| What this task involves |
Convert all the data below into a Markdown table with the columns Row and Line. Number each row and skip blank lines.

| Provided data |
╭──

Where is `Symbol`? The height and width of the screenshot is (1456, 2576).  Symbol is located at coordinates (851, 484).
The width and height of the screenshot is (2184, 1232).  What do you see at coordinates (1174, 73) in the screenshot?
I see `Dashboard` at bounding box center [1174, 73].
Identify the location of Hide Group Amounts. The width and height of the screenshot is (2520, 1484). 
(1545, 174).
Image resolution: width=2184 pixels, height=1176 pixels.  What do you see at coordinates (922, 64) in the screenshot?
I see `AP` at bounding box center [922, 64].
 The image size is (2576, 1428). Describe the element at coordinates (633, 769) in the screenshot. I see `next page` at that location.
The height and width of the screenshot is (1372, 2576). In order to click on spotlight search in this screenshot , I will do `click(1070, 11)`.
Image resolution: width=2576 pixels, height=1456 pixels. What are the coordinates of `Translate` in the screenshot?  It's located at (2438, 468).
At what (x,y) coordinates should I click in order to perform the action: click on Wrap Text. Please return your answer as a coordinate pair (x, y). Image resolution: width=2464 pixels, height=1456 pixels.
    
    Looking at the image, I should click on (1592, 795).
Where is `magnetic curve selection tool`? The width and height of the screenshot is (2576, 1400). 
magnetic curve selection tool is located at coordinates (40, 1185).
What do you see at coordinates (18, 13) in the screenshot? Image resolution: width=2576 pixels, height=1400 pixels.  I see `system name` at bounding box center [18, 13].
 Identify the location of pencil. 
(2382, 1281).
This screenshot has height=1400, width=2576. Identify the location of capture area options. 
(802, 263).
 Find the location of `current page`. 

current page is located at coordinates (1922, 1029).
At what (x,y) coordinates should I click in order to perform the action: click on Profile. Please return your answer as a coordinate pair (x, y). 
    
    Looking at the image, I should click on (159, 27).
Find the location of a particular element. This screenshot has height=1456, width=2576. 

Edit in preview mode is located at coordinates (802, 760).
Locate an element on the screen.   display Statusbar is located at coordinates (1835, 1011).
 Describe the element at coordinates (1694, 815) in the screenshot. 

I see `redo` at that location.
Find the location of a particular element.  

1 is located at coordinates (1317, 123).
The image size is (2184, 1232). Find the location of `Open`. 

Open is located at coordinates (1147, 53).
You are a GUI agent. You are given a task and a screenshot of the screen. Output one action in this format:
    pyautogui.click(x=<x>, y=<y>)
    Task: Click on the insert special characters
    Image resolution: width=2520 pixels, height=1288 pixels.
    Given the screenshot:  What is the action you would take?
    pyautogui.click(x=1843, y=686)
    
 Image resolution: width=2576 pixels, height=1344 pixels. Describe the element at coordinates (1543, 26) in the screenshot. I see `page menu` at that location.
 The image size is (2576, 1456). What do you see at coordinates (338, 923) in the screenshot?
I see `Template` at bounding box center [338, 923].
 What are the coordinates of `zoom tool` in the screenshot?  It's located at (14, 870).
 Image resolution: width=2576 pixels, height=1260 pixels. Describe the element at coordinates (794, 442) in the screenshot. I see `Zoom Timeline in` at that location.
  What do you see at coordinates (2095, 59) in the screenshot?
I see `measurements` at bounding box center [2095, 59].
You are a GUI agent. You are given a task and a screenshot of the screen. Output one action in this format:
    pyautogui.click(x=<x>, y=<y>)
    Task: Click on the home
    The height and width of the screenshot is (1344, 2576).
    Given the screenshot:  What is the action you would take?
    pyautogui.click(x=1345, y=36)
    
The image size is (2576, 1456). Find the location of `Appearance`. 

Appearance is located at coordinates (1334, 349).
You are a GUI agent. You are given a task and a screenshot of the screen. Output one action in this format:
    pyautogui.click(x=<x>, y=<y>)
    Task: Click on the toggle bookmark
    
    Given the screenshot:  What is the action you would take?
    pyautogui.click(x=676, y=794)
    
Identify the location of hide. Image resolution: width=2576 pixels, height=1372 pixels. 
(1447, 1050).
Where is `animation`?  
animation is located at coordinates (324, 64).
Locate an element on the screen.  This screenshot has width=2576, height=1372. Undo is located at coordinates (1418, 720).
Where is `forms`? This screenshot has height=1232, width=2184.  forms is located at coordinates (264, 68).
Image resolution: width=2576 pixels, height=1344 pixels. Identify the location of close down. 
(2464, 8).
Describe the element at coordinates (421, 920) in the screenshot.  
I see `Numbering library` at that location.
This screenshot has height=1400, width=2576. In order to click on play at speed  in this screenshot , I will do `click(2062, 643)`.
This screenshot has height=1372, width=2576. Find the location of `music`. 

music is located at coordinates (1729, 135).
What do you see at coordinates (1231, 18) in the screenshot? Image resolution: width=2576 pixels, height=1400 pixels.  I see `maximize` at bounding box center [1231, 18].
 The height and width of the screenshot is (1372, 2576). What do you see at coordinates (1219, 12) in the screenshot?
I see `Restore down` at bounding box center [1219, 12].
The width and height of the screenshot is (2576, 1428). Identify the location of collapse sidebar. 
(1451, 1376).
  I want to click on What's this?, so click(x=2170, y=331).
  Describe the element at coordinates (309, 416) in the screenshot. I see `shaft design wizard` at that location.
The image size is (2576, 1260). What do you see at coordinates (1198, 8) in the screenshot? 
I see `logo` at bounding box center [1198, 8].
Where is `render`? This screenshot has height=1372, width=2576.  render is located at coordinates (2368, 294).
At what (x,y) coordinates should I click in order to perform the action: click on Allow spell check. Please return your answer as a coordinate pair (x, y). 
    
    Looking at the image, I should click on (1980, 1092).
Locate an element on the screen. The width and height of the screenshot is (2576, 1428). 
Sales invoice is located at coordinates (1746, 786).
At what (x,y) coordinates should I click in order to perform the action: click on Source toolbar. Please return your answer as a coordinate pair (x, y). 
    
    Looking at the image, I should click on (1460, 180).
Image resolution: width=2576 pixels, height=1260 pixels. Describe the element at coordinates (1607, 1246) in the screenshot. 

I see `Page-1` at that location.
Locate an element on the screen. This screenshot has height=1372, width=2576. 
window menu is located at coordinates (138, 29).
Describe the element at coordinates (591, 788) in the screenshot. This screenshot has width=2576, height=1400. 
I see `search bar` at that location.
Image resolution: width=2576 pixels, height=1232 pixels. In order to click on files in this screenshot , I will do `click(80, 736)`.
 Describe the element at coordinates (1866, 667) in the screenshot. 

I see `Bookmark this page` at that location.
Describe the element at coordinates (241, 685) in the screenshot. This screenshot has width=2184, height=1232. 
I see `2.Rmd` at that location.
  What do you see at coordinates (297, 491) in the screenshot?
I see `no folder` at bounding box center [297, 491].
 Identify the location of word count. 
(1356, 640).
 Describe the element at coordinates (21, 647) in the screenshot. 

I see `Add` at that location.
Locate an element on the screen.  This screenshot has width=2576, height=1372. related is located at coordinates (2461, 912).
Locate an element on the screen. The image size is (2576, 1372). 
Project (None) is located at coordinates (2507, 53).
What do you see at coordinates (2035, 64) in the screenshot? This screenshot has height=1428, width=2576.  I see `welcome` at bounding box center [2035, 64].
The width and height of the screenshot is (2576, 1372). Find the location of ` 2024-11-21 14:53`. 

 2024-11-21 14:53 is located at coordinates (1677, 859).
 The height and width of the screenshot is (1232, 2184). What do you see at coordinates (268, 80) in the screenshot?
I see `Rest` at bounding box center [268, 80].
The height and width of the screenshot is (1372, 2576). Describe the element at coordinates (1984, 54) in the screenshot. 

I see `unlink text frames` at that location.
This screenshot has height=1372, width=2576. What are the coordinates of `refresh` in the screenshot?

╰──

| Full response |
| Row | Line |
|---|---|
| 1 | Where is `Symbol`? The height and width of the screenshot is (1456, 2576).  Symbol is located at coordinates (851, 484). |
| 2 | The width and height of the screenshot is (2184, 1232).  What do you see at coordinates (1174, 73) in the screenshot? |
| 3 | I see `Dashboard` at bounding box center [1174, 73]. |
| 4 | Identify the location of Hide Group Amounts. The width and height of the screenshot is (2520, 1484).  |
| 5 | (1545, 174). |
| 6 | Image resolution: width=2184 pixels, height=1176 pixels.  What do you see at coordinates (922, 64) in the screenshot? |
| 7 | I see `AP` at bounding box center [922, 64]. |
| 8 |  The image size is (2576, 1428). Describe the element at coordinates (633, 769) in the screenshot. I see `next page` at that location. |
| 9 | The height and width of the screenshot is (1372, 2576). In order to click on spotlight search in this screenshot , I will do `click(1070, 11)`. |
| 10 | Image resolution: width=2576 pixels, height=1456 pixels. What are the coordinates of `Translate` in the screenshot?  It's located at (2438, 468). |
| 11 | At what (x,y) coordinates should I click in order to perform the action: click on Wrap Text. Please return your answer as a coordinate pair (x, y). Image resolution: width=2464 pixels, height=1456 pixels. |
| 12 |     Looking at the image, I should click on (1592, 795). |
| 13 | Where is `magnetic curve selection tool`? The width and height of the screenshot is (2576, 1400).  |
| 14 | magnetic curve selection tool is located at coordinates (40, 1185). |
| 15 | What do you see at coordinates (18, 13) in the screenshot? Image resolution: width=2576 pixels, height=1400 pixels.  I see `system name` at bounding box center [18, 13]. |
| 16 |  Identify the location of pencil.  |
| 17 | (2382, 1281). |
| 18 | This screenshot has height=1400, width=2576. Identify the location of capture area options.  |
| 19 | (802, 263). |
| 20 |  Find the location of `current page`.  |
| 21 | current page is located at coordinates (1922, 1029). |
| 22 | At what (x,y) coordinates should I click in order to perform the action: click on Profile. Please return your answer as a coordinate pair (x, y).  |
| 23 |     Looking at the image, I should click on (159, 27). |
| 24 | Find the location of a particular element. This screenshot has height=1456, width=2576.  |
| 25 | Edit in preview mode is located at coordinates (802, 760). |
| 26 | Locate an element on the screen.   display Statusbar is located at coordinates (1835, 1011). |
| 27 |  Describe the element at coordinates (1694, 815) in the screenshot.  |
| 28 | I see `redo` at that location. |
| 29 | Find the location of a particular element.   |
| 30 | 1 is located at coordinates (1317, 123). |
| 31 | The image size is (2184, 1232). Find the location of `Open`.  |
| 32 | Open is located at coordinates (1147, 53). |
| 33 | You are a GUI agent. You are given a task and a screenshot of the screen. Output one action in this format: |
| 34 |     pyautogui.click(x=<x>, y=<y>) |
| 35 |     Task: Click on the insert special characters |
| 36 |     Image resolution: width=2520 pixels, height=1288 pixels. |
| 37 |     Given the screenshot:  What is the action you would take? |
| 38 |     pyautogui.click(x=1843, y=686) |
| 39 |  Image resolution: width=2576 pixels, height=1344 pixels. Describe the element at coordinates (1543, 26) in the screenshot. I see `page menu` at that location. |
| 40 |  The image size is (2576, 1456). What do you see at coordinates (338, 923) in the screenshot? |
| 41 | I see `Template` at bounding box center [338, 923]. |
| 42 |  What are the coordinates of `zoom tool` in the screenshot?  It's located at (14, 870). |
| 43 |  Image resolution: width=2576 pixels, height=1260 pixels. Describe the element at coordinates (794, 442) in the screenshot. I see `Zoom Timeline in` at that location. |
| 44 |   What do you see at coordinates (2095, 59) in the screenshot? |
| 45 | I see `measurements` at bounding box center [2095, 59]. |
| 46 | You are a GUI agent. You are given a task and a screenshot of the screen. Output one action in this format: |
| 47 |     pyautogui.click(x=<x>, y=<y>) |
| 48 |     Task: Click on the home |
| 49 |     The height and width of the screenshot is (1344, 2576). |
| 50 |     Given the screenshot:  What is the action you would take? |
| 51 |     pyautogui.click(x=1345, y=36) |
| 52 | The image size is (2576, 1456). Find the location of `Appearance`.  |
| 53 | Appearance is located at coordinates (1334, 349). |
| 54 | You are a GUI agent. You are given a task and a screenshot of the screen. Output one action in this format: |
| 55 |     pyautogui.click(x=<x>, y=<y>) |
| 56 |     Task: Click on the toggle bookmark |
| 57 |     Given the screenshot:  What is the action you would take? |
| 58 |     pyautogui.click(x=676, y=794) |
| 59 | Identify the location of hide. Image resolution: width=2576 pixels, height=1372 pixels.  |
| 60 | (1447, 1050). |
| 61 | Where is `animation`?   |
| 62 | animation is located at coordinates (324, 64). |
| 63 | Locate an element on the screen.  This screenshot has width=2576, height=1372. Undo is located at coordinates (1418, 720). |
| 64 | Where is `forms`? This screenshot has height=1232, width=2184.  forms is located at coordinates (264, 68). |
| 65 | Image resolution: width=2576 pixels, height=1344 pixels. Identify the location of close down.  |
| 66 | (2464, 8). |
| 67 | Describe the element at coordinates (421, 920) in the screenshot.   |
| 68 | I see `Numbering library` at that location. |
| 69 | This screenshot has height=1400, width=2576. In order to click on play at speed  in this screenshot , I will do `click(2062, 643)`. |
| 70 | This screenshot has height=1372, width=2576. Find the location of `music`.  |
| 71 | music is located at coordinates (1729, 135). |
| 72 | What do you see at coordinates (1231, 18) in the screenshot? Image resolution: width=2576 pixels, height=1400 pixels.  I see `maximize` at bounding box center [1231, 18]. |
| 73 |  The height and width of the screenshot is (1372, 2576). What do you see at coordinates (1219, 12) in the screenshot? |
| 74 | I see `Restore down` at bounding box center [1219, 12]. |
| 75 | The width and height of the screenshot is (2576, 1428). Identify the location of collapse sidebar.  |
| 76 | (1451, 1376). |
| 77 |   I want to click on What's this?, so click(x=2170, y=331). |
| 78 |   Describe the element at coordinates (309, 416) in the screenshot. I see `shaft design wizard` at that location. |
| 79 | The image size is (2576, 1260). What do you see at coordinates (1198, 8) in the screenshot?  |
| 80 | I see `logo` at bounding box center [1198, 8]. |
| 81 | Where is `render`? This screenshot has height=1372, width=2576.  render is located at coordinates (2368, 294). |
| 82 | At what (x,y) coordinates should I click in order to perform the action: click on Allow spell check. Please return your answer as a coordinate pair (x, y).  |
| 83 |     Looking at the image, I should click on (1980, 1092). |
| 84 | Locate an element on the screen. The width and height of the screenshot is (2576, 1428).  |
| 85 | Sales invoice is located at coordinates (1746, 786). |
| 86 | At what (x,y) coordinates should I click in order to perform the action: click on Source toolbar. Please return your answer as a coordinate pair (x, y).  |
| 87 |     Looking at the image, I should click on (1460, 180). |
| 88 | Image resolution: width=2576 pixels, height=1260 pixels. Describe the element at coordinates (1607, 1246) in the screenshot.  |
| 89 | I see `Page-1` at that location. |
| 90 | Locate an element on the screen. This screenshot has height=1372, width=2576.  |
| 91 | window menu is located at coordinates (138, 29). |
| 92 | Describe the element at coordinates (591, 788) in the screenshot. This screenshot has width=2576, height=1400.  |
| 93 | I see `search bar` at that location. |
| 94 | Image resolution: width=2576 pixels, height=1232 pixels. In order to click on files in this screenshot , I will do `click(80, 736)`. |
| 95 |  Describe the element at coordinates (1866, 667) in the screenshot.  |
| 96 | I see `Bookmark this page` at that location. |
| 97 | Describe the element at coordinates (241, 685) in the screenshot. This screenshot has width=2184, height=1232.  |
| 98 | I see `2.Rmd` at that location. |
| 99 |   What do you see at coordinates (297, 491) in the screenshot? |
| 100 | I see `no folder` at bounding box center [297, 491]. |
| 101 |  Identify the location of word count.  |
| 102 | (1356, 640). |
| 103 |  Describe the element at coordinates (21, 647) in the screenshot.  |
| 104 | I see `Add` at that location. |
| 105 | Locate an element on the screen.  This screenshot has width=2576, height=1372. related is located at coordinates (2461, 912). |
| 106 | Locate an element on the screen. The image size is (2576, 1372).  |
| 107 | Project (None) is located at coordinates (2507, 53). |
| 108 | What do you see at coordinates (2035, 64) in the screenshot? This screenshot has height=1428, width=2576.  I see `welcome` at bounding box center [2035, 64]. |
| 109 | The width and height of the screenshot is (2576, 1372). Find the location of ` 2024-11-21 14:53`.  |
| 110 |  2024-11-21 14:53 is located at coordinates (1677, 859). |
| 111 |  The height and width of the screenshot is (1232, 2184). What do you see at coordinates (268, 80) in the screenshot? |
| 112 | I see `Rest` at bounding box center [268, 80]. |
| 113 | The height and width of the screenshot is (1372, 2576). Describe the element at coordinates (1984, 54) in the screenshot.  |
| 114 | I see `unlink text frames` at that location. |
| 115 | This screenshot has height=1372, width=2576. What are the coordinates of `refresh` in the screenshot? |